A modo de ejemplo, digamos que ante el pedido desorbitado de un hijo de 12 años que exige un celular modernísimo sin el menor criterio, nada más pedagógico que sentarse junto a él y leer derecho por derecho, con cuidado de no saltear ningún renglón, para descubrir si en la lista figura el celular.
 
 
Se busca con prolijidad y se ve que no; no figura ni remotamente. Derecho a la identidad, a la alimentación, a un techo, a la educación…No viene mal corroborar junto a los chicos el cumplimiento de los derechos que figuran en el listado. En general, sobre todo entre los que pertenecen a las clases medias, esos derechos se cumplen; y, en ocasiones, con creces.

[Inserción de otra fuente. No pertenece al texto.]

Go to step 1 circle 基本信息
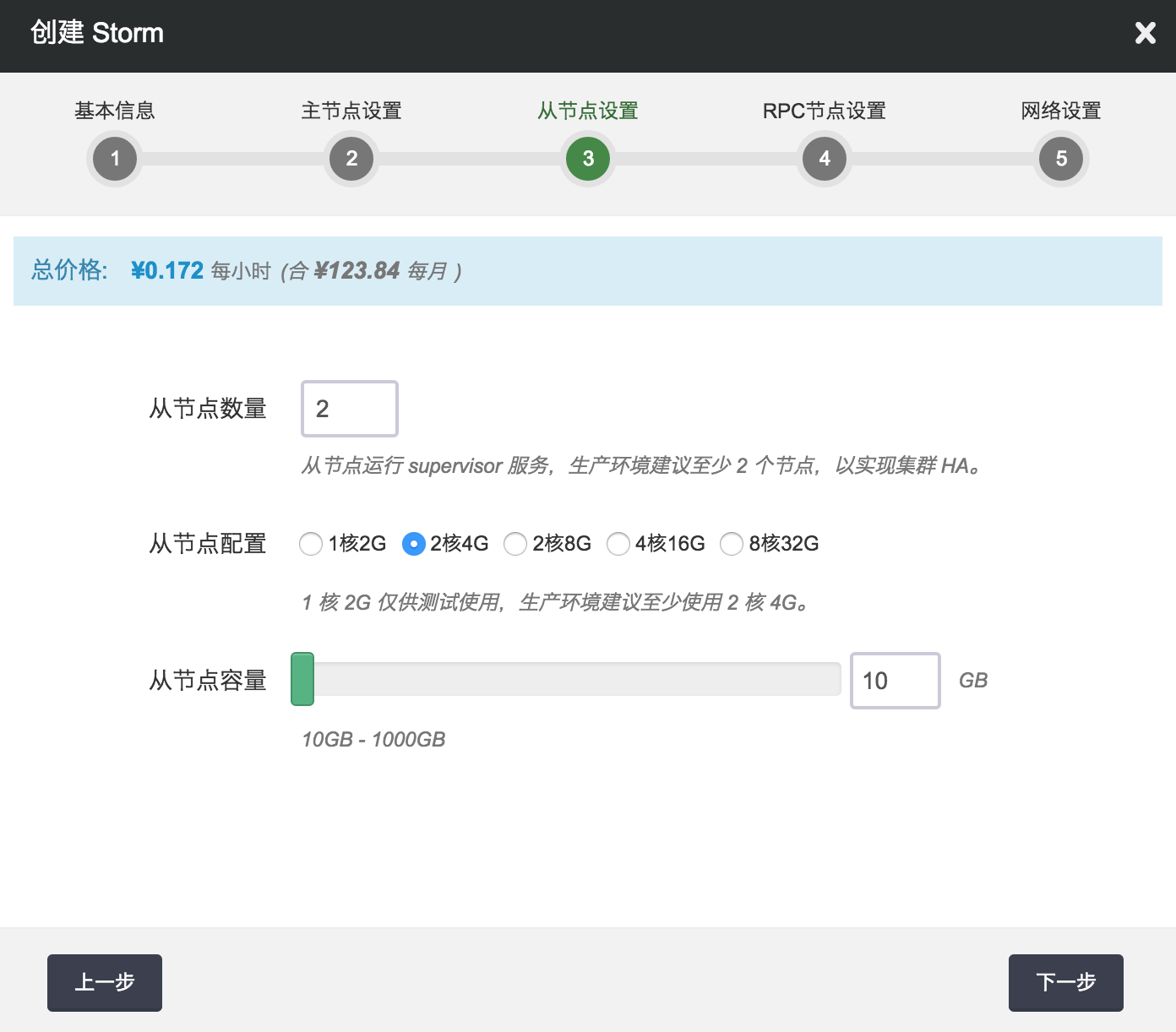Viewport: 1176px width, 1032px height. (x=115, y=159)
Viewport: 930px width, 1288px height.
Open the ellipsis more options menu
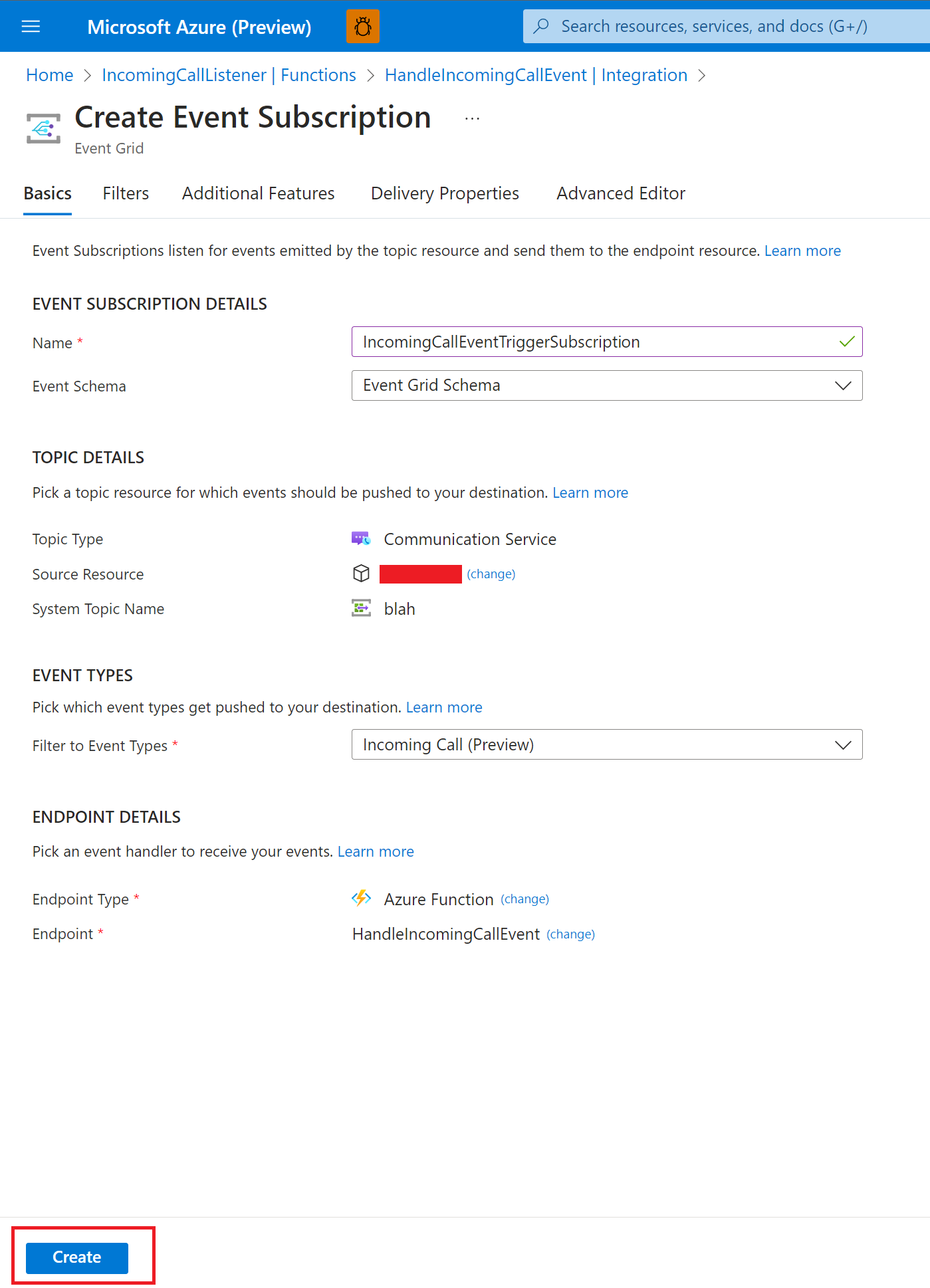point(472,118)
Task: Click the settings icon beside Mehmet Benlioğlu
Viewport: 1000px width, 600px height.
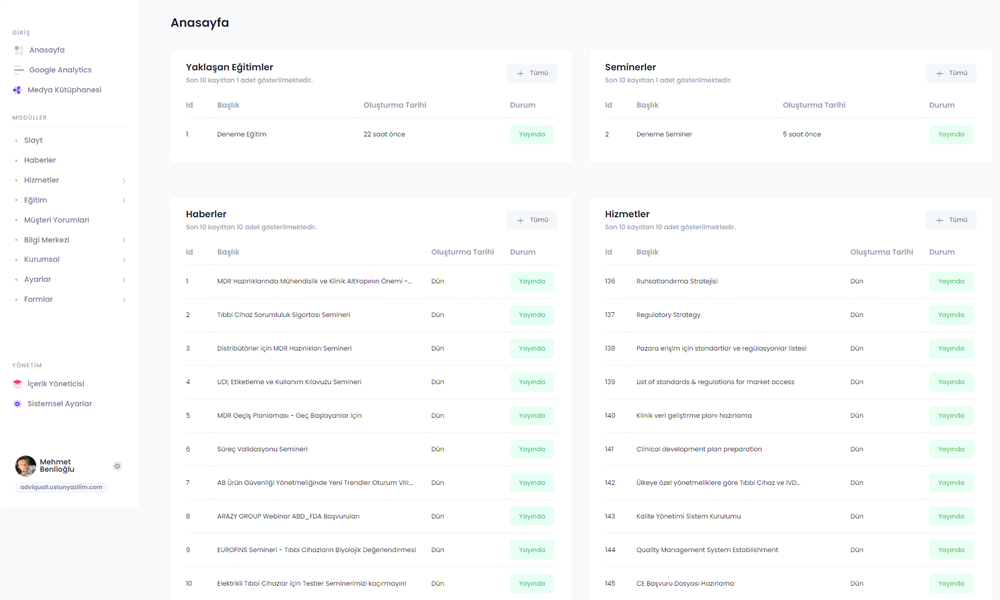Action: [x=117, y=466]

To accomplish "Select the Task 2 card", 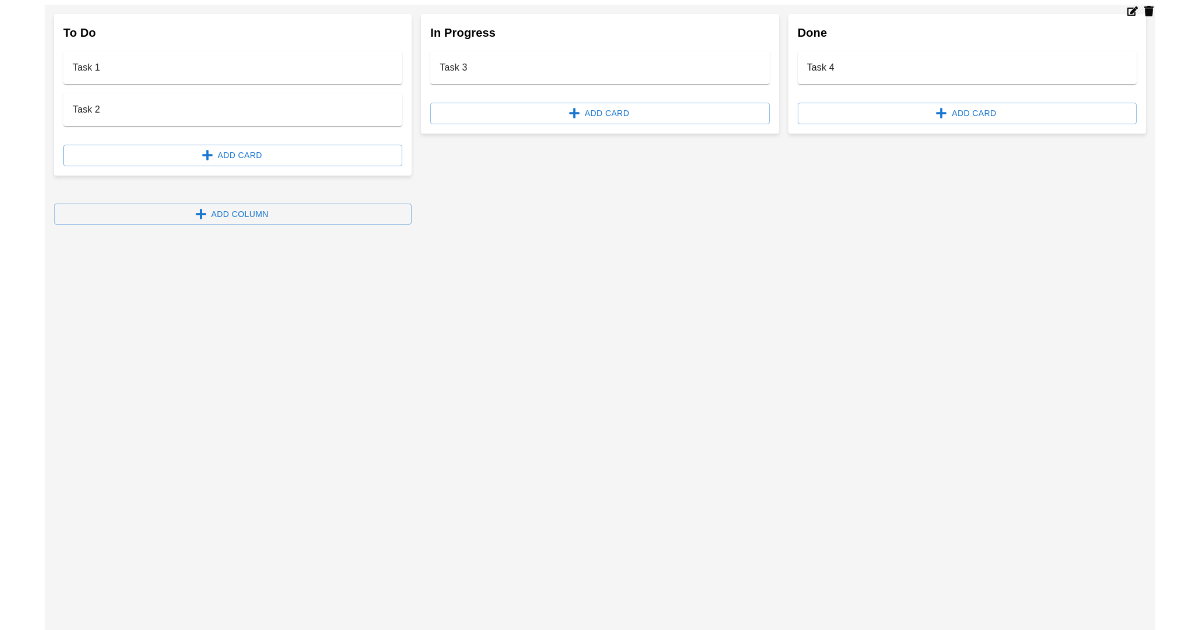I will tap(232, 109).
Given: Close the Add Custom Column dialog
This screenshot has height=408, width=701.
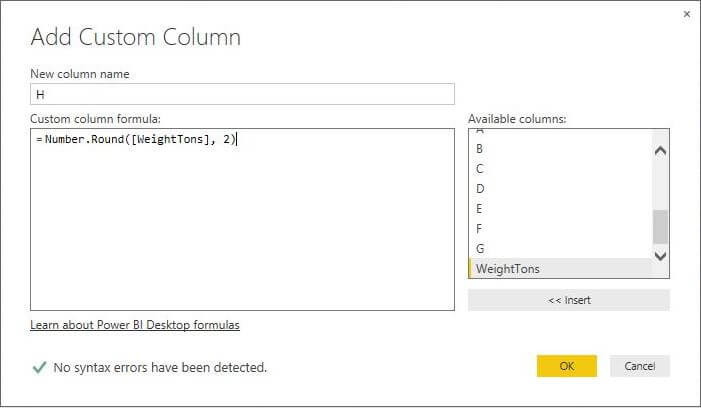Looking at the screenshot, I should click(x=686, y=15).

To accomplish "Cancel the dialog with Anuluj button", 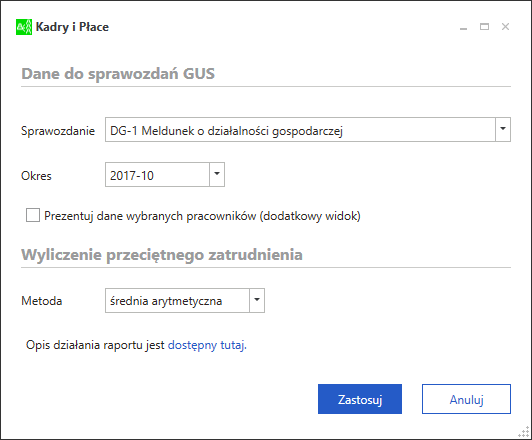I will pos(466,399).
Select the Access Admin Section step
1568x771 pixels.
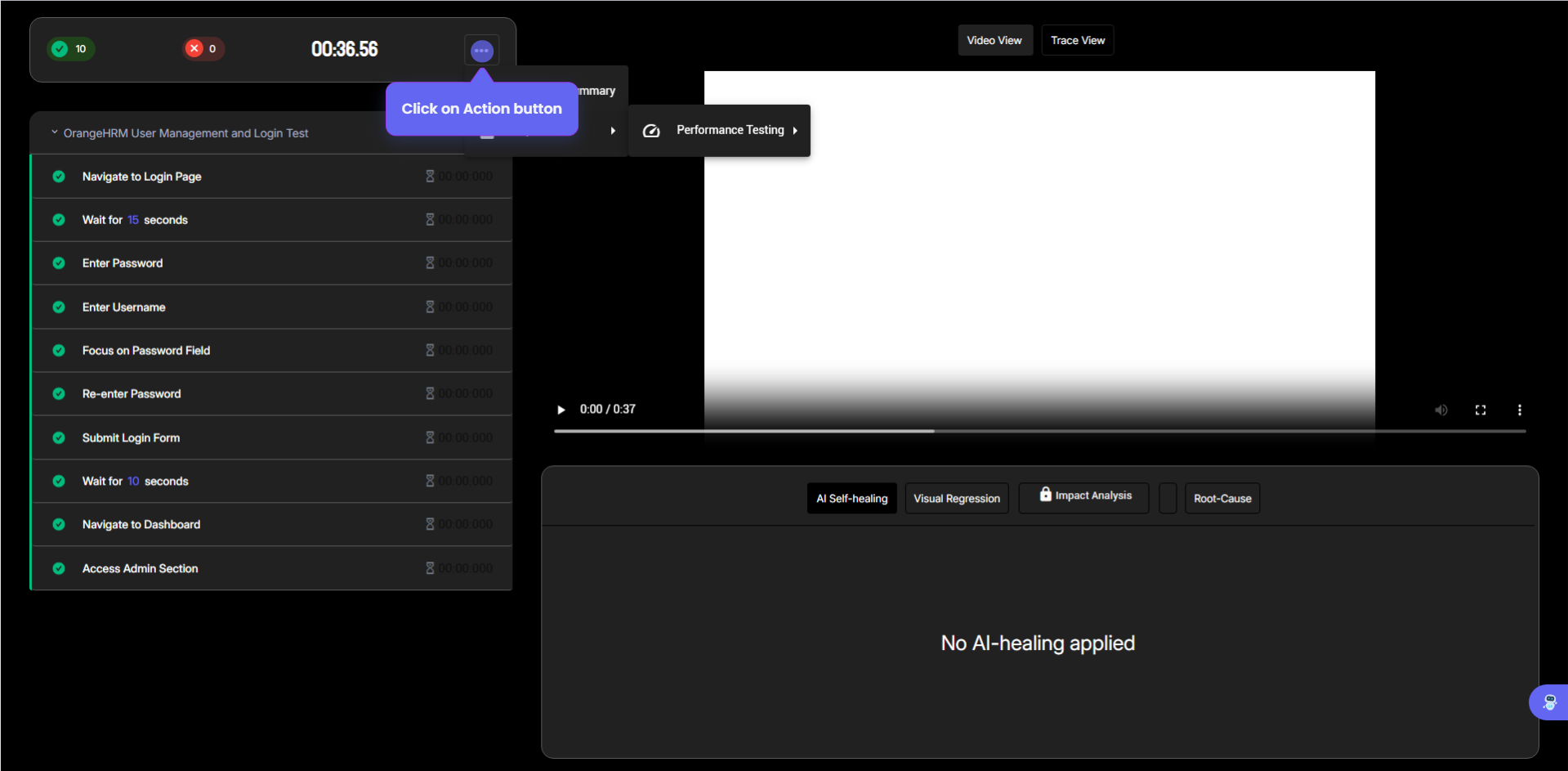tap(140, 568)
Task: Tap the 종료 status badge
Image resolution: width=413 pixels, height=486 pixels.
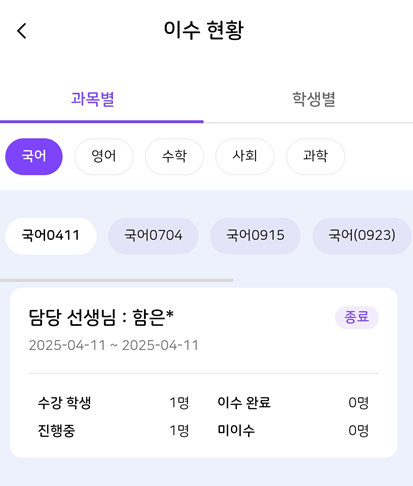Action: point(357,317)
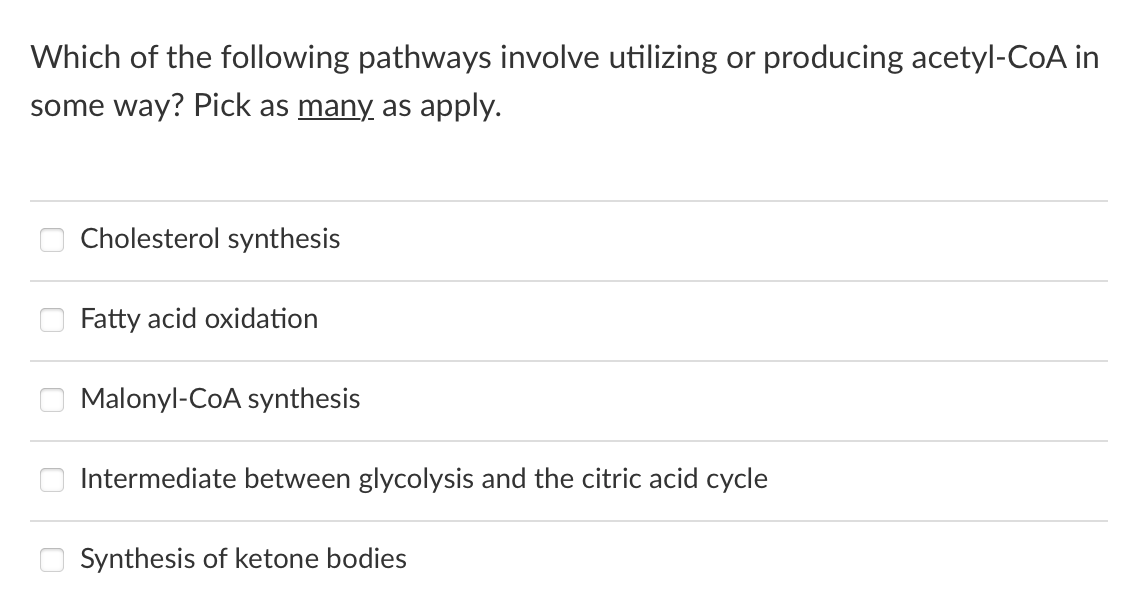Select the Fatty acid oxidation answer label
Screen dimensions: 1144x612
199,319
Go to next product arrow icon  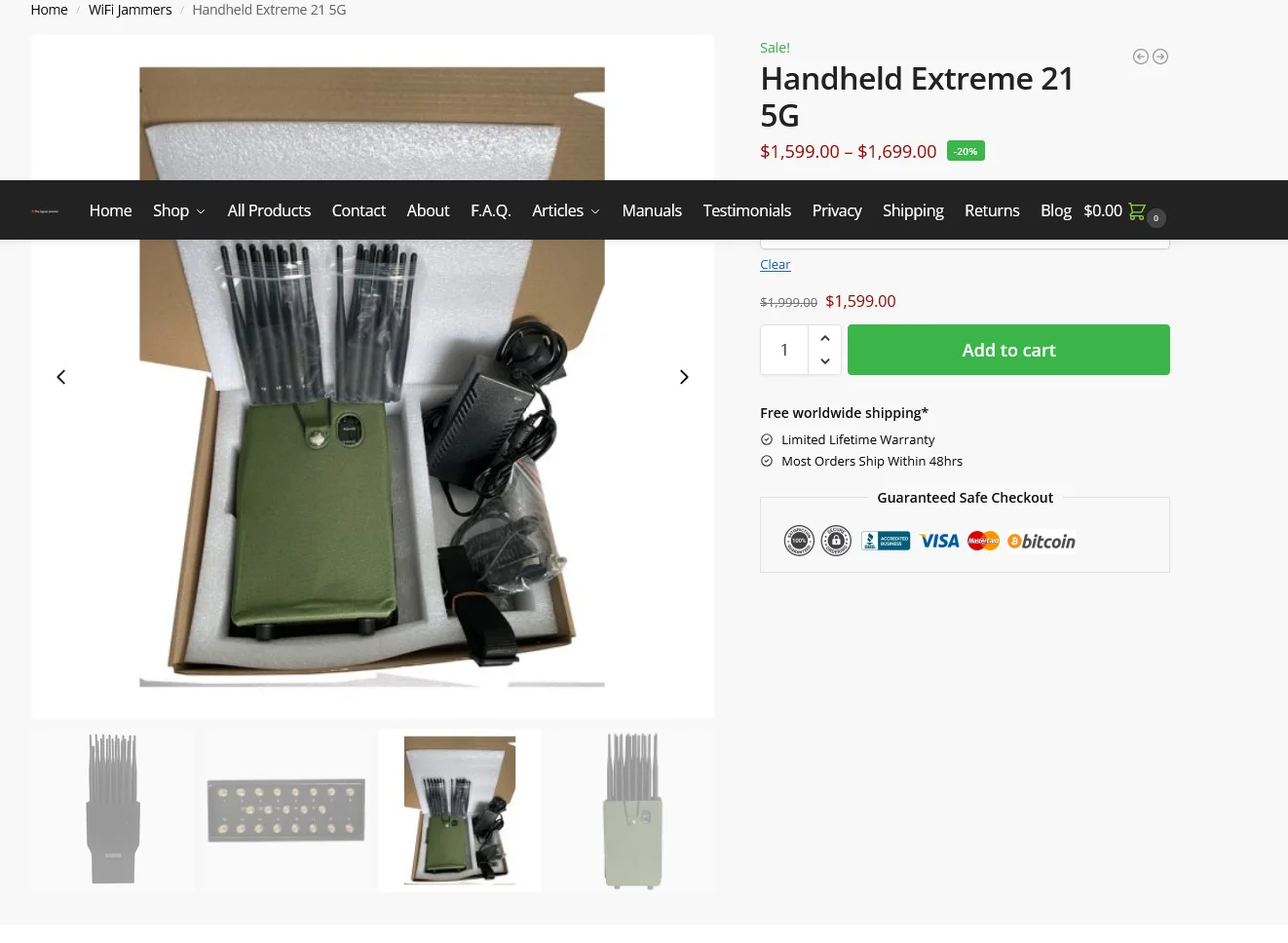click(1160, 57)
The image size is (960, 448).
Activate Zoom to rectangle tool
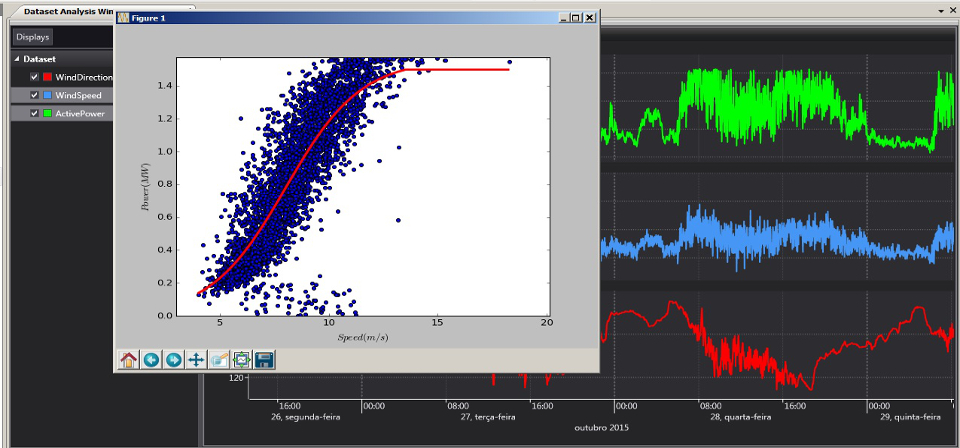[219, 360]

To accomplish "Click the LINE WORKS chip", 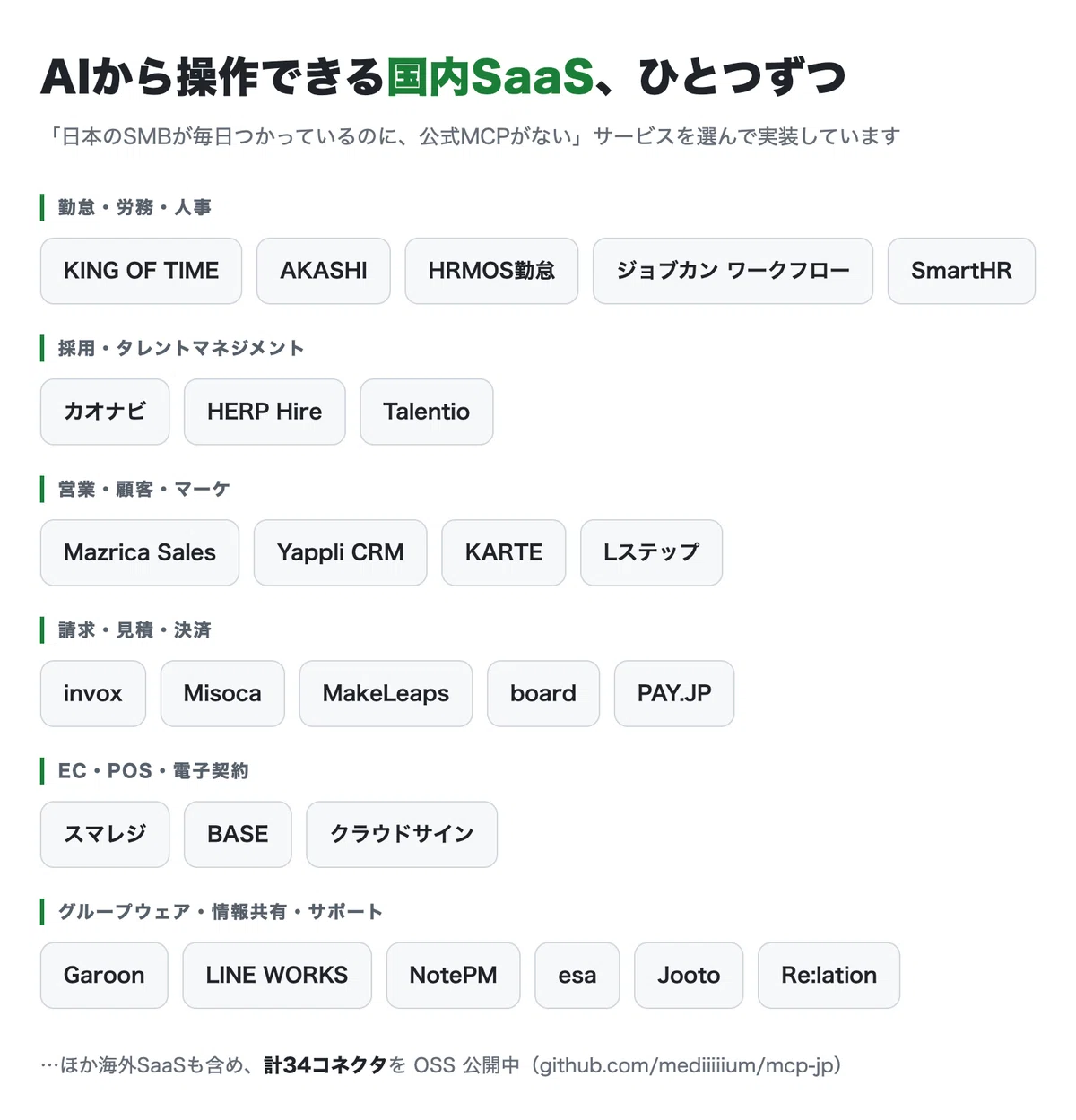I will coord(277,975).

Digamos lo obvio: lo que no figura como derecho no lo es. Celulares, play stations, vacaciones en determinados lugares, milanesas con papas fritas todos los días o motocicleta de alta cilindrada no aparecen en la declaración, por lo que inferimos que es patrimonio del arbitrio paterno (y no una obligación) comprar los mencionados elementos. Si los padres brindan esto, es porque quieren, no porque están obligados por declaración alguna.
 
 
Tampoco son obligatorios los besos de las madres, el fútbol compartido entre padre e hijo, el paseo dominguero al zoológico, la mirada de orgullo ante un logro del hijo o las lágrimas emocionadas en la fiesta escolar…Son cosas que se ofrecen a los hijos porque sí, no por obligación, y de allí que su valor psicológico y espiritual sea muy superior al que tendría si fueran parte de un decálogo con fuerza de ley.
 
 
Hay quien dice que debería existir una Declaración Universal de los Derechos de los Padres. Puede ser. Pero insistir con esa idea podría inducirnos a pensar que son los derechos – y no los deseos – los que mueven al mundo, la idea que puede quitarle encanto y gratuidad a la cuestión de criar hijos y gozar la paternidad.
 
 
En cuanto a lo que beneficia a los hijos, digamos que, sin duda, el sentir que los padres hacen las cosas porque tienen ganas y no pro obligación los enriquece como personas y aporta a su calidad de vida. Al fin y al cabo, decirle con calidez a un hijo “tenía muchas ganas de que nacieras” tiene un efecto muy diferente de decirle “naciste porque tenías derecho”. El amor y la deuda no se llevan. Y es bueno recordarlo en un mundo que parece una larga e inacabable tanda publicitaria que nos llena de necesidades innecesarias que, lamentablemente, a veces nos hacen olvidar que ser padres es una bendición, justamente, porque quisimos serlo, no porque nos obligaron.
 
 
 
Por Miguel Espeche
Es psicólogo y coordinador del Programa de Salud Mental Barrial del Hospital Ignacio Pirovano, de la Ciudad Autónoma de Buenos Aires, en el que organizan talleres de apoyo para distintas problemáticas. Es autor del libro Penas de Amor.